◆ **What needs to be done**
Return, word for word, the rows below that begin with the line containing "packages (400, 883)" and run through the line containing "include (1279, 510)", both lines included.

◆ **Records for the exercise**
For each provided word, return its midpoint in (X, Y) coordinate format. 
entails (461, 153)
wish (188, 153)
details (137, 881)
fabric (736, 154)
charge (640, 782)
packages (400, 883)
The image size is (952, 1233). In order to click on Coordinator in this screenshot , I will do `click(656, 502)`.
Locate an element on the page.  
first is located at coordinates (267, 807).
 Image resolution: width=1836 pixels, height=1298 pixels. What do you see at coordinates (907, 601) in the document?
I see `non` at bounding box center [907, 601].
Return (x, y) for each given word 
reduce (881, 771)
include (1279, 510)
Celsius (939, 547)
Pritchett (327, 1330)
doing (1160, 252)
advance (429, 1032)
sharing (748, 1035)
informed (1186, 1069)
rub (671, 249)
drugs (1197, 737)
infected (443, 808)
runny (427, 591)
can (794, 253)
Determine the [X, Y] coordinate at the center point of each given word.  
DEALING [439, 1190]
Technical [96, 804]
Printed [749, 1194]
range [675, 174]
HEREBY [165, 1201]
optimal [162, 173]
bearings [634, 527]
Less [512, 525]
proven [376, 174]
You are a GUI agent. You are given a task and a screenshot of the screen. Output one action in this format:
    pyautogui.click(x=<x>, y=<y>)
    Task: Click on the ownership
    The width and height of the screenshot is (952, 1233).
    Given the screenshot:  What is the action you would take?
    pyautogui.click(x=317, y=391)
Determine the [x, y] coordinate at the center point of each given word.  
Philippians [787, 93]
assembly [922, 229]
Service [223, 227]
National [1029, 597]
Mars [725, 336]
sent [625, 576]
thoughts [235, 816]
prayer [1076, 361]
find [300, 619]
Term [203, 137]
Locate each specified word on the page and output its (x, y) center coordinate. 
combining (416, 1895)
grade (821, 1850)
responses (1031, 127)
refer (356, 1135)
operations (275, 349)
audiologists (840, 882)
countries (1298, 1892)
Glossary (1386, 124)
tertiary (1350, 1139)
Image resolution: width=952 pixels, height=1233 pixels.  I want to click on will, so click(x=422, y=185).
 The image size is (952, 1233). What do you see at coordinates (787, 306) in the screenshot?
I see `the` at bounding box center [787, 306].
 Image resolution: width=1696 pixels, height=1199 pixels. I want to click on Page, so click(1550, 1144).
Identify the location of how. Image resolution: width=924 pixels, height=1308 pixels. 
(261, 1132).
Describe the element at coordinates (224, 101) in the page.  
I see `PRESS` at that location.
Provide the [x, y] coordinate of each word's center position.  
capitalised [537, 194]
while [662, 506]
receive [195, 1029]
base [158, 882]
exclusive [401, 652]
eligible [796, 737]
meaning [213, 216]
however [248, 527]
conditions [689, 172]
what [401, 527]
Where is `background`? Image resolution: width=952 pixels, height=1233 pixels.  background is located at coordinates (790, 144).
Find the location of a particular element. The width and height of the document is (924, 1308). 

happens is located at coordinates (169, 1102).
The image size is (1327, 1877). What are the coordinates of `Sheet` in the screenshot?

◆ **Final answer**
packages (400, 883)
The image size is (952, 1233). In order to click on Coordinator in this screenshot , I will do `click(656, 502)`.
Locate an element on the page.  
first is located at coordinates (267, 807).
 Image resolution: width=1836 pixels, height=1298 pixels. What do you see at coordinates (907, 601) in the document?
I see `non` at bounding box center [907, 601].
Return (x, y) for each given word 
reduce (881, 771)
include (1279, 510)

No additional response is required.